TASK TO COMPLETE »
Extract from the entries below, exactly as given, only the lines from the line containing "めんつゆで高野豆腐の焼きびたし (68, 1093)" to the line containing "printgoweb.de (841, 2438)", both lines included.

= Beginning of Section =

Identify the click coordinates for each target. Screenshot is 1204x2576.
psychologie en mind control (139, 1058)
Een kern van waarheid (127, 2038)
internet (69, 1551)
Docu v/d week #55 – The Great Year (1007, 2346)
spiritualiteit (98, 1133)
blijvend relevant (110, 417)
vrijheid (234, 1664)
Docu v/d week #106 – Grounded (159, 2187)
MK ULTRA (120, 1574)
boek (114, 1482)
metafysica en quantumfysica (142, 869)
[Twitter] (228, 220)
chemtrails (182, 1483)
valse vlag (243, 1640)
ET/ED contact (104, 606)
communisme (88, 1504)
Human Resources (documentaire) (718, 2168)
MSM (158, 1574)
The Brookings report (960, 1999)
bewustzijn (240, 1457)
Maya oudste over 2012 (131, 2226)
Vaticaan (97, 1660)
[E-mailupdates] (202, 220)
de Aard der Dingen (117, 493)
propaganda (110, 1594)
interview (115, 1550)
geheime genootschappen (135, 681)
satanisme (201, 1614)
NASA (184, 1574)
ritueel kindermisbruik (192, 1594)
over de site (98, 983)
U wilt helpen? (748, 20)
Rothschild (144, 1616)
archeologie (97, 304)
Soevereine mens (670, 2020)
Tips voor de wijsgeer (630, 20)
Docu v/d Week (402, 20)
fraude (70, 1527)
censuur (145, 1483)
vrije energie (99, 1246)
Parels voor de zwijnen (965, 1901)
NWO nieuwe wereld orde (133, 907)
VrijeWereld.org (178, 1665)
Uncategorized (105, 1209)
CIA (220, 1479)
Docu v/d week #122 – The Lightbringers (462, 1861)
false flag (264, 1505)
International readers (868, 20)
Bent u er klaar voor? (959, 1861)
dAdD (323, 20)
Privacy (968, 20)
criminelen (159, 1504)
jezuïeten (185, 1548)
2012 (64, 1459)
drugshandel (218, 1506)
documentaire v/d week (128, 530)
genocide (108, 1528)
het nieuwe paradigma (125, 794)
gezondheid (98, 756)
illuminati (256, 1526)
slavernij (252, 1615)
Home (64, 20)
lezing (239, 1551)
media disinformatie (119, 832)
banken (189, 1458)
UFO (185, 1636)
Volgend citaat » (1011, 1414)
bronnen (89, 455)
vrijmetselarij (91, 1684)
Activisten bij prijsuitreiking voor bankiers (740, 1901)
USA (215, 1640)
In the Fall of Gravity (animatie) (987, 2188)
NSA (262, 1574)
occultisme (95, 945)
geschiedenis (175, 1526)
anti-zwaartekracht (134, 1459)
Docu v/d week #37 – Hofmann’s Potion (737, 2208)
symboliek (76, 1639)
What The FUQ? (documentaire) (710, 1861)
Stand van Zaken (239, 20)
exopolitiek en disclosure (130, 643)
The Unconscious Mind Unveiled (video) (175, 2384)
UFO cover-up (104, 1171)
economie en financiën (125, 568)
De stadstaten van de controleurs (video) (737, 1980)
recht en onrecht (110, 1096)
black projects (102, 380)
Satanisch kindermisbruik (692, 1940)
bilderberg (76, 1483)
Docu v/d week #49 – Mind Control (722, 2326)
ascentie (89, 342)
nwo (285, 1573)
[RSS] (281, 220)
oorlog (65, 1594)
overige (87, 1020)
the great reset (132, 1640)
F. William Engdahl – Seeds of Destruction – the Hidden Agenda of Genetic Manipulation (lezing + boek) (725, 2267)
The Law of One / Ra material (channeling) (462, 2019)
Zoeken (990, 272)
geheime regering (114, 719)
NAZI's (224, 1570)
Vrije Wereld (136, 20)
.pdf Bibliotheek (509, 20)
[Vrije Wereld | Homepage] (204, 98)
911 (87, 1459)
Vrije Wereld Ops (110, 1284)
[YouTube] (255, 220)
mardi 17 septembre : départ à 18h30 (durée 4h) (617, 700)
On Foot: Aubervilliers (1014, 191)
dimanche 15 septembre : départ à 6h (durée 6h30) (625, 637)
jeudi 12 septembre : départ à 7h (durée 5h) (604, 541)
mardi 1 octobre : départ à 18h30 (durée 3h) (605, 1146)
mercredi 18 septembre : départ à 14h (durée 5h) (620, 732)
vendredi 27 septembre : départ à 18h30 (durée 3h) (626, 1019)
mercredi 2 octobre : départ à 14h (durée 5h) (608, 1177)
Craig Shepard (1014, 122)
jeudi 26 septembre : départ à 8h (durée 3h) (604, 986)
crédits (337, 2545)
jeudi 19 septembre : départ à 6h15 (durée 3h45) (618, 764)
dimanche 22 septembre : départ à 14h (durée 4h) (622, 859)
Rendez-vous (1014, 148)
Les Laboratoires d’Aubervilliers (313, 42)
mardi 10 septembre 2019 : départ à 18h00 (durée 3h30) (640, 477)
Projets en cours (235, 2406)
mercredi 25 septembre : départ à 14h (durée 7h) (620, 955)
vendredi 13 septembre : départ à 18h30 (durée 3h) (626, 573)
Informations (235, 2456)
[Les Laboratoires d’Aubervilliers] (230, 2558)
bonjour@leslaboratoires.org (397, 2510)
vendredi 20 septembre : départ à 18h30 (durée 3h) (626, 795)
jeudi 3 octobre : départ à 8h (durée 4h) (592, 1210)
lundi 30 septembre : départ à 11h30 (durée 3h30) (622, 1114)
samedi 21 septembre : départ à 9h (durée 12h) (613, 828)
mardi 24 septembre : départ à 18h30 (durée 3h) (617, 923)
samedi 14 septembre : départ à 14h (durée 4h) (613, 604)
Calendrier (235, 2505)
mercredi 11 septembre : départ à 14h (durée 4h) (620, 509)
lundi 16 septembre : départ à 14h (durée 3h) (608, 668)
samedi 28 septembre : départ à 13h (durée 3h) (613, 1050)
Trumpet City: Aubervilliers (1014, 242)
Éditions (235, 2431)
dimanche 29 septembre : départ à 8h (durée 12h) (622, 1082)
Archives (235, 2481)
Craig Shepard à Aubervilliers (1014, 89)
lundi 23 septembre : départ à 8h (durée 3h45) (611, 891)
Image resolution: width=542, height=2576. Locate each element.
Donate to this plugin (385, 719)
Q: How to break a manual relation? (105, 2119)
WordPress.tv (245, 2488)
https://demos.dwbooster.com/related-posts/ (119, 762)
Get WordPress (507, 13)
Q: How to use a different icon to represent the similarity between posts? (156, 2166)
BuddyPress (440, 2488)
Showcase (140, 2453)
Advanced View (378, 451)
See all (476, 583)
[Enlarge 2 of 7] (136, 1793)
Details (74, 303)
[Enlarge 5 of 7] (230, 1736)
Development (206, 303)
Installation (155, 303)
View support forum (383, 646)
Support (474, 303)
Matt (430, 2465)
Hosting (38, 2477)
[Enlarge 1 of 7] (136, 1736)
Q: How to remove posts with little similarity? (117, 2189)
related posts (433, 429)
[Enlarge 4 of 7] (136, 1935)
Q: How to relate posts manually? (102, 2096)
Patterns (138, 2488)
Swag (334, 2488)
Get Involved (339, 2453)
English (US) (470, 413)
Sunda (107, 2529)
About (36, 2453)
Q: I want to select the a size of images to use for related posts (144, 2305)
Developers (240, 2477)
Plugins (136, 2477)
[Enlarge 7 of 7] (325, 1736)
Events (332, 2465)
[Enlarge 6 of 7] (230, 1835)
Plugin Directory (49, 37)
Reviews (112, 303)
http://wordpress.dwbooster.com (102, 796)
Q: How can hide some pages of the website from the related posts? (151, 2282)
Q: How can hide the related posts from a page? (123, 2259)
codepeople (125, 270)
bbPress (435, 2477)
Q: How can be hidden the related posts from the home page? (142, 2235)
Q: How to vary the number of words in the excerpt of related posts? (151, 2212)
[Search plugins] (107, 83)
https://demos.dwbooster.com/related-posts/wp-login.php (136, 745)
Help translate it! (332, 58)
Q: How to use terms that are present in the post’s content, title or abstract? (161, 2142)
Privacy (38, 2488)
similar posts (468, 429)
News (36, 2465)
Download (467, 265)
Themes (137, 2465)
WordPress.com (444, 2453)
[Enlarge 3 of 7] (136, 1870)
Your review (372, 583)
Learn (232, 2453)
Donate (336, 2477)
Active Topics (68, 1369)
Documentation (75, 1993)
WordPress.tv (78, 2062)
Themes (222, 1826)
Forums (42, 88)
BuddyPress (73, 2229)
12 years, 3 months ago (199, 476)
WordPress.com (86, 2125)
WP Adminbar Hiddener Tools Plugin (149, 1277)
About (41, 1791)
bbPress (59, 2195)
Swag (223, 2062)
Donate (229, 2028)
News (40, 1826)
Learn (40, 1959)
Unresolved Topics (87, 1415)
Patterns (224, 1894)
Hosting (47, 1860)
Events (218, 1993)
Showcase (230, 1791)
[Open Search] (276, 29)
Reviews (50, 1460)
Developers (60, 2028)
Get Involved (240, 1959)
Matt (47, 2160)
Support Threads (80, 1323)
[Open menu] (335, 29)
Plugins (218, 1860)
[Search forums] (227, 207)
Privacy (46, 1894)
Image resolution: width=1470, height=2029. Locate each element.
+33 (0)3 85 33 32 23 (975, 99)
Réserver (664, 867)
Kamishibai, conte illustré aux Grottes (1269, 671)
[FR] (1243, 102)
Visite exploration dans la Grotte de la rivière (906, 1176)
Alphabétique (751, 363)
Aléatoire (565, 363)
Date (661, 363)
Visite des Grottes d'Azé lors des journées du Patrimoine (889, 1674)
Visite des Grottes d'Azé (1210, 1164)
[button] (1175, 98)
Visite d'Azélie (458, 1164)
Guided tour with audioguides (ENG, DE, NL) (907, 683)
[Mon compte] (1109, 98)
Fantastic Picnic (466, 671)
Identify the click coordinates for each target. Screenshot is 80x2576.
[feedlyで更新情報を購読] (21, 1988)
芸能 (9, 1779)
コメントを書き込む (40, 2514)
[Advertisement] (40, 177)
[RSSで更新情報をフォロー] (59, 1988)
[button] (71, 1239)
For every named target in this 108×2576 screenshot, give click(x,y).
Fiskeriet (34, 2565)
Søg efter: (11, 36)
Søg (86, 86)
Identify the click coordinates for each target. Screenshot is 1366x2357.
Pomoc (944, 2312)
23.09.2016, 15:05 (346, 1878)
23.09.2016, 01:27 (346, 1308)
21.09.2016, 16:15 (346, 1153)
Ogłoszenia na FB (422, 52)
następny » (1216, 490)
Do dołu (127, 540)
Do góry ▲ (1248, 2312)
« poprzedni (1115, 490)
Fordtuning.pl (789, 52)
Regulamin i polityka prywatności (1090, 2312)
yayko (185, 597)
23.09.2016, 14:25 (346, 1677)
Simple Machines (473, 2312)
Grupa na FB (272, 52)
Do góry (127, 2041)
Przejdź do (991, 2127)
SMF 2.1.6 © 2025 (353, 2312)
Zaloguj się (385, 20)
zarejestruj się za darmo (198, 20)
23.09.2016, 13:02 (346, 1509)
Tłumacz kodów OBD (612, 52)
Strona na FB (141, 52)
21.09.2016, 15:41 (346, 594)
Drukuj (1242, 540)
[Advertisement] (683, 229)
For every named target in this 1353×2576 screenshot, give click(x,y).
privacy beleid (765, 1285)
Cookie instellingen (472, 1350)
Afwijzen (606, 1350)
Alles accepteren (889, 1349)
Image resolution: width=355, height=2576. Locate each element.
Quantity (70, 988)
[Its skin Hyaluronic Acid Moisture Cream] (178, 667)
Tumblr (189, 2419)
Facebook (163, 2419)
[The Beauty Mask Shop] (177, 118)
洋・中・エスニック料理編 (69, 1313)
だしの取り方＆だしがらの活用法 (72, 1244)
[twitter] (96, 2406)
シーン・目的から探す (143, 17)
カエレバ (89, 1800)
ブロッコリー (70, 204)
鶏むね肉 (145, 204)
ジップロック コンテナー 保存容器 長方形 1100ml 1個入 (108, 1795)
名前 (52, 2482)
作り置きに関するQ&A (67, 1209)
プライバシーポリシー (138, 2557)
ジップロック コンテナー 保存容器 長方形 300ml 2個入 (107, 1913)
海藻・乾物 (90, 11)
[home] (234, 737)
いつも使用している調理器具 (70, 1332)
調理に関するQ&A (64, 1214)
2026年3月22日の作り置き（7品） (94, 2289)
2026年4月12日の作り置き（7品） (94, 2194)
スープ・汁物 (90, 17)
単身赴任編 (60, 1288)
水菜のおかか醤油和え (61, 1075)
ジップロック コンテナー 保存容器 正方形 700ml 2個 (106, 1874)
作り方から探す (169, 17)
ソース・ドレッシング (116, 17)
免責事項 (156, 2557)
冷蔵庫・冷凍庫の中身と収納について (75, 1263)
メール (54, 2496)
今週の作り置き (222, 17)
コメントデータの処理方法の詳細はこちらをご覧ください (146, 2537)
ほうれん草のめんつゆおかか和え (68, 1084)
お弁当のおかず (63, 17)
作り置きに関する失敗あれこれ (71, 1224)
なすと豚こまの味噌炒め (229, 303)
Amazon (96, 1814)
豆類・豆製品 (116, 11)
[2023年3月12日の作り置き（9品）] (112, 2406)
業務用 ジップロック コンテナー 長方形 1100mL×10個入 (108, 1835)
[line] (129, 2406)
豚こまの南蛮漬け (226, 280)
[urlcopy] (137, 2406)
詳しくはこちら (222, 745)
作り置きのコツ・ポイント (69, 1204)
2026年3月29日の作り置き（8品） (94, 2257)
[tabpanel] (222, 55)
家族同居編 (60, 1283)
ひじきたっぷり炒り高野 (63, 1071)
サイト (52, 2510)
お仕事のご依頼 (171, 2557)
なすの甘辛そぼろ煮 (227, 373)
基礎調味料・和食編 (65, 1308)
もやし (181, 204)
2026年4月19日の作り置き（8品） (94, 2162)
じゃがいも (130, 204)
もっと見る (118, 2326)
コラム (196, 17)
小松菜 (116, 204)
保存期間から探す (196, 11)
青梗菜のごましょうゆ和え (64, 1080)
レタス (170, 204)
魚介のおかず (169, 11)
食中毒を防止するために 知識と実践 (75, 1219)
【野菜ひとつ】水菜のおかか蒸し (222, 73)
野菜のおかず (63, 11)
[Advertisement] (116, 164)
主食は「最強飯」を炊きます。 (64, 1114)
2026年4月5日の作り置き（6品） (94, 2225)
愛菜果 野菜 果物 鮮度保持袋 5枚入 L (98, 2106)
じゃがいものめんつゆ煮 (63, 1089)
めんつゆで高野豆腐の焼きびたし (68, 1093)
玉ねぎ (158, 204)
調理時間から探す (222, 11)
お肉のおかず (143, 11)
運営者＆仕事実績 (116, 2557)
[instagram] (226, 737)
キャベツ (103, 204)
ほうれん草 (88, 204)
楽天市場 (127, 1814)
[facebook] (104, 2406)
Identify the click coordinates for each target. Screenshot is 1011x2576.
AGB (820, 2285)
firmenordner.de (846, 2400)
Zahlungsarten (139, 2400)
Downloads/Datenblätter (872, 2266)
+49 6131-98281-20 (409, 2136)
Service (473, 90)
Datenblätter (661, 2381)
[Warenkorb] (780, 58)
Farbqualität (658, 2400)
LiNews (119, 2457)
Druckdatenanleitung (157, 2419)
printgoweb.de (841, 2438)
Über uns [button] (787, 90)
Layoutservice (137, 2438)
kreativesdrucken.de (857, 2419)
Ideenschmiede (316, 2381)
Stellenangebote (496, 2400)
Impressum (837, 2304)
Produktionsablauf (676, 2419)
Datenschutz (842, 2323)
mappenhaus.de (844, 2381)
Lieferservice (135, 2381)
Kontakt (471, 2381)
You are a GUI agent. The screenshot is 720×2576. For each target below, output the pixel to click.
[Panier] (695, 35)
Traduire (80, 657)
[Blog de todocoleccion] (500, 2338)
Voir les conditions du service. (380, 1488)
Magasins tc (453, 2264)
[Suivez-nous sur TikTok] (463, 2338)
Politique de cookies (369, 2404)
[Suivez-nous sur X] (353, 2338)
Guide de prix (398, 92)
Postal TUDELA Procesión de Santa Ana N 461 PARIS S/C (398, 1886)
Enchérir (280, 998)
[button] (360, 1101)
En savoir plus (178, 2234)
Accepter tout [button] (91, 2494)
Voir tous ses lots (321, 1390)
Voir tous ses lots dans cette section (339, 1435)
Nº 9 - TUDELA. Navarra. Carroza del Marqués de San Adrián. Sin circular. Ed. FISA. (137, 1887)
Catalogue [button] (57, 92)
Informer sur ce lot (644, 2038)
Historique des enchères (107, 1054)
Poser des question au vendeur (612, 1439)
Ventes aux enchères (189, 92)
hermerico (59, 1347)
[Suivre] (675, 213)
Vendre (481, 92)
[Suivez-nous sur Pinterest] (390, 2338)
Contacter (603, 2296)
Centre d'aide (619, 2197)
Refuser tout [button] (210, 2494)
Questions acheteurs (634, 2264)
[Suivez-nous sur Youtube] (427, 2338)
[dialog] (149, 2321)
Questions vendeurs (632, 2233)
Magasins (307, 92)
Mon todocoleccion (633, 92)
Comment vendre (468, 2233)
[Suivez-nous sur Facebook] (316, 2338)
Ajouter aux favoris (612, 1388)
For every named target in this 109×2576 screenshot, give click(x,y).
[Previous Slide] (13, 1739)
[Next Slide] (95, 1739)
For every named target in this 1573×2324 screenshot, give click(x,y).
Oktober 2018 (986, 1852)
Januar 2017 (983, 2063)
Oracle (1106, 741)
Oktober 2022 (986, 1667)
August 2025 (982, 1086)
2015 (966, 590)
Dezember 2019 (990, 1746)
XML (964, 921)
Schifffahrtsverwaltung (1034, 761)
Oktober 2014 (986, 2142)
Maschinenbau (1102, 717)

= End of Section =

EXPECTED OUTPUT »
めんつゆで高野豆腐の焼きびたし (68, 1093)
玉ねぎ (158, 204)
調理時間から探す (222, 11)
お肉のおかず (143, 11)
運営者＆仕事実績 (116, 2557)
[instagram] (226, 737)
キャベツ (103, 204)
ほうれん草 (88, 204)
楽天市場 (127, 1814)
[facebook] (104, 2406)
Identify the click coordinates for each target. Screenshot is 1011x2576.
AGB (820, 2285)
firmenordner.de (846, 2400)
Zahlungsarten (139, 2400)
Downloads/Datenblätter (872, 2266)
+49 6131-98281-20 (409, 2136)
Service (473, 90)
Datenblätter (661, 2381)
[Warenkorb] (780, 58)
Farbqualität (658, 2400)
LiNews (119, 2457)
Druckdatenanleitung (157, 2419)
printgoweb.de (841, 2438)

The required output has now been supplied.